Unconcerned I sat and heard
Little things,
Ivy tendrils, a bird's wings,
A frightened bird—
Or faint hands at the window-pane?
And now he will never come again,
The little soul. He is quite lost.
She tries to woo him back, with prayer and incantations; but he will not come; and when at last she is worn out with waiting, she seeks an old wizard and begs him to give her forgetfulness. But it is a hard thing that she is asking: it needs a mighty spell to make a woman forget her son; and the mother has to go without the boon. She has not wealth enough in the world to pay the Wise Man's fee. But afterwards she is glad that she was too poor to pay the price:
Because if I did not remember him,
My little child—Ah! what should we have,
He and I? Not even a grave
With a name of his own by the river's brim.

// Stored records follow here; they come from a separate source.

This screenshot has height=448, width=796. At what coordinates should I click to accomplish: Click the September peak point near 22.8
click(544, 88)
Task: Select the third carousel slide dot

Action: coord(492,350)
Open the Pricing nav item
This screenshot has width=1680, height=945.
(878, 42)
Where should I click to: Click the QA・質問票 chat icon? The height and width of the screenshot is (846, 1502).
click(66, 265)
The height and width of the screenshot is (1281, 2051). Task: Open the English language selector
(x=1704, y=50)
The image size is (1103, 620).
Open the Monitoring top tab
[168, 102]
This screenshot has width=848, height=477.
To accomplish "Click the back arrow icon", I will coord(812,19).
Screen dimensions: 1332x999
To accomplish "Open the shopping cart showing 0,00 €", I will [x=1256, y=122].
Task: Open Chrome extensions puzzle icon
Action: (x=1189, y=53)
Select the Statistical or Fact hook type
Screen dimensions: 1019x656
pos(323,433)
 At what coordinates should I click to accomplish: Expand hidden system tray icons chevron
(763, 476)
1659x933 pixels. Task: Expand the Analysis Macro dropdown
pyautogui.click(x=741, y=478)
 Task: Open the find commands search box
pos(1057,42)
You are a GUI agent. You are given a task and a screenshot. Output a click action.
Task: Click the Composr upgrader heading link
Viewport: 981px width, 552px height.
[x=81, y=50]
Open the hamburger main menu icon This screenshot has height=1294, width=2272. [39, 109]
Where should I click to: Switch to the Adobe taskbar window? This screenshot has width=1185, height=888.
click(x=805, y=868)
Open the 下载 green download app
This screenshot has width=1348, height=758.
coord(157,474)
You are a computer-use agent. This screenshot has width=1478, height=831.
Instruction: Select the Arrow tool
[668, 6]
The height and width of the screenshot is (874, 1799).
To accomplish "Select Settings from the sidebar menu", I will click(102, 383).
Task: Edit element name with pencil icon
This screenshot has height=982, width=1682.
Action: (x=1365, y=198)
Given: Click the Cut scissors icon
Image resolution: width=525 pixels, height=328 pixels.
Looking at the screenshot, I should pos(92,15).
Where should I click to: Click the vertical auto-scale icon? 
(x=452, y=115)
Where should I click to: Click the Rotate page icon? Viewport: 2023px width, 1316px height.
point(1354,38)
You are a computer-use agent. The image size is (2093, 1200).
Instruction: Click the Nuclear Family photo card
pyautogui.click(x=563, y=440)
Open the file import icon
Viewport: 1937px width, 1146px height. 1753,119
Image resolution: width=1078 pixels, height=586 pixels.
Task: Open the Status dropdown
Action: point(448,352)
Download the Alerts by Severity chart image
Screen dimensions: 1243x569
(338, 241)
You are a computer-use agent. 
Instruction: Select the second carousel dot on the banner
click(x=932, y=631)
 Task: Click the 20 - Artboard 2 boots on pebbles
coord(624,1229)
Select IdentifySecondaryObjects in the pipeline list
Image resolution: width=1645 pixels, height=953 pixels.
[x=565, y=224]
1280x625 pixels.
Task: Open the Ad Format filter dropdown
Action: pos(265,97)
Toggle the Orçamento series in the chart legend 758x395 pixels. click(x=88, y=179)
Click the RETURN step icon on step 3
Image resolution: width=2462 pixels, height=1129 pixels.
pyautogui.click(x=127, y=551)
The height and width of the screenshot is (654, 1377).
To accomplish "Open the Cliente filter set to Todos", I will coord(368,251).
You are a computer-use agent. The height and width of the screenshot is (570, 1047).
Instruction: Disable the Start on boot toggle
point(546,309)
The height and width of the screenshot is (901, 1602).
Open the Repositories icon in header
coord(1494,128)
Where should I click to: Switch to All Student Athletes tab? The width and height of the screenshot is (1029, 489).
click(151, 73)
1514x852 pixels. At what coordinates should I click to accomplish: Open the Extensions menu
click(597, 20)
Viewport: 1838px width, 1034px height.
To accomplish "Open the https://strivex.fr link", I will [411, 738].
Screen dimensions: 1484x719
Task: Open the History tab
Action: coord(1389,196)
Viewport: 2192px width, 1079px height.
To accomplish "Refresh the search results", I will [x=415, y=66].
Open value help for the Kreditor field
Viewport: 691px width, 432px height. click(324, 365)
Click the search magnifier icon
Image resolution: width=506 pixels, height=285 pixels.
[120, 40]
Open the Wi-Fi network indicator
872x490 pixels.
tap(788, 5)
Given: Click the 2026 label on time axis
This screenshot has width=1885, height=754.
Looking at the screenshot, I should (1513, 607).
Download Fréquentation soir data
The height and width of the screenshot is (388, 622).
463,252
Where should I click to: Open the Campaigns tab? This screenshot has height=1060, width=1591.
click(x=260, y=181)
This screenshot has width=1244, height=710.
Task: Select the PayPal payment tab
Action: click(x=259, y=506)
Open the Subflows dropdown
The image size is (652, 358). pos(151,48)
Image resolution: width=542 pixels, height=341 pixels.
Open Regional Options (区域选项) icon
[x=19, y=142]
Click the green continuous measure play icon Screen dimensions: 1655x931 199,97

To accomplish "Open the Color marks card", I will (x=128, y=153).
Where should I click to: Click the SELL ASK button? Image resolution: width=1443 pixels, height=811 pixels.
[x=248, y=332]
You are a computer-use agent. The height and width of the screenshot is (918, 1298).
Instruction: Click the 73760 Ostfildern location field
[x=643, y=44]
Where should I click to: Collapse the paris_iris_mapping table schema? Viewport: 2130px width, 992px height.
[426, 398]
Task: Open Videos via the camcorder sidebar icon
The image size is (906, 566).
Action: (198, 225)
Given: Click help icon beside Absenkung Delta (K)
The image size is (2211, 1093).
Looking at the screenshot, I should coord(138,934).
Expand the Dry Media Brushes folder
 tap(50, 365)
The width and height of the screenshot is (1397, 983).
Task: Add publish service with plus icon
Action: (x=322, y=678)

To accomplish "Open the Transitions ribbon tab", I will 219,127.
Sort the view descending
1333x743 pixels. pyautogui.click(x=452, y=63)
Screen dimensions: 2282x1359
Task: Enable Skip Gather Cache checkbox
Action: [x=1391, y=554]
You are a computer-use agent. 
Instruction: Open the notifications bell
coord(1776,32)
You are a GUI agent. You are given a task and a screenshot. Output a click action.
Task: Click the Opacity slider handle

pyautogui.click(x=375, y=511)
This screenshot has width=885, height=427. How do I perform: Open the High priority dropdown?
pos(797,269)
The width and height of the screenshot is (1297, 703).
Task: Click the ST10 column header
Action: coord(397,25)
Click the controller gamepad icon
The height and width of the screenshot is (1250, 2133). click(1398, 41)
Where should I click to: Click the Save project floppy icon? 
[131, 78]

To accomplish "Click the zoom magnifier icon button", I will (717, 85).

Because if among the poppies gay
On the hill-side, now my eyes are dim,
I could not fancy a child at play,
And if I should pass by the pool in the quarry
And never see him, a darling ghost,
Sailing a boat there, I should be sorry—
If in the firelit, lone December
I never heard him come scampering post
Haste down the stair—if the soul that is lost
Came back, and I did not remember.
Such poetry reveals the woman in the poet, and is precious for that reason: it brings its own new light to the book of humanity. But it is not especially characteristic of Mrs Woods' work, for much more often it is the poet in the woman who is revealed there. Powers which are independent of sex—of imagination, of sensibility, and of thought, have gone to the making of that which is finest in her verse; and surely these are gifts which, in varying degree, distinguish the poetic soul under any guise. They are not equally present here, of course. Imagination overtops them, darting with the lightness of a bird, or soaring majestically, or sweeping, strong and rapid, through a storm-cloud, or putting a swift girdle round the earth. Thought is a degree less powerful, perhaps. It is brooding, museful, tinged with a melancholy that may be wistful or passionate; and though it commonly revolves the larger issues of life within the canons of authority, it is keen and clear enough to see beyond them, and even, upon occasion, to pierce a way through. But it is not always sufficiently strong to control completely so fertile an imagination; and there is no acute sense of fact to reinforce it with truth of detail. Instead of watching, recording, analyzing, after the method of so many contemporary poets, this is a mentality which contemplates and reflects. It leans lovingly toward the past, and has a sense, partly instinctive and partly scholarly, of historic values: while, for its artistic method, it passes all the treasure that fancy has gathered, and even passion itself, through the alembic of memory. So is created a softer grace, a serener atmosphere, and a richer dignity than the realist can achieve—and we will not be churlish enough to complain if, at the same time, the salt of reality is missing.